I was born in Bellevue, and grew up on the Renton side of Squak Mountain, where it took a ten-minute drive to get anywhere. However, I spent my early '20's on Capitol Hill, where my first car was Metro and my second, a pair of boots. This skewed my sense of distance. So when I moved to Roosevelt in 1986, I felt as if I'd come to the ends of the earth.
In 1910, as it happens, Roosevelt (which wasn't called Roosevelt yet) was the ends of the earth (or, at least, of Seattle). The 1905 Baist's Real Estate Atlas of Seattle (viewable online through the Seattle Public Library) shows the city bounded by (NE) 85th to the north and 15th (Ave. E.) to the east. The people in the 1910 census were living in a new neighborhood. It was probably as bald of trees as any new suburban development. It needed time to mellow and grow green again. The new houses needed to age. The character needed to set.

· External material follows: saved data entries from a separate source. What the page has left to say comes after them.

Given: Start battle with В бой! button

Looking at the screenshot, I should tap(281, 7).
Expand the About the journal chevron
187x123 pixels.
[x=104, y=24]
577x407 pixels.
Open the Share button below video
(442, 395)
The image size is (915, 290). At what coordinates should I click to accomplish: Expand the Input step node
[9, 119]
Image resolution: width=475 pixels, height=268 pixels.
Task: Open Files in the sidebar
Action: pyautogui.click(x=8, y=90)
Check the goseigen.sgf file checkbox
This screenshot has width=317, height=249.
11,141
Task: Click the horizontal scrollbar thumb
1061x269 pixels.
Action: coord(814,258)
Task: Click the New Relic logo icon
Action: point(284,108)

At this writing, it's 2014, and Roosevelt is being transmogrified (as it was in the beginning, and again when Interstate 5 cut it off from Green Lake). We've got light rail coming. We've got boosters and new development. Houses that stood in the neighborhood from the beginning will, inevitably, fall. It's a good time to look back and see who first made them into homes.
There are 183 dwellings listed in Enumeration District 188 for the 1910 census. That's a lot of dwellings. I'm limiting my research to that which I can do online, at home, in my pajamas, with a bunny and some knitting close at hand. I will link to more thorough sources of information, when and where I find them.
Because when it comes down to it, I'm not a historian. I'm just awfully nosy.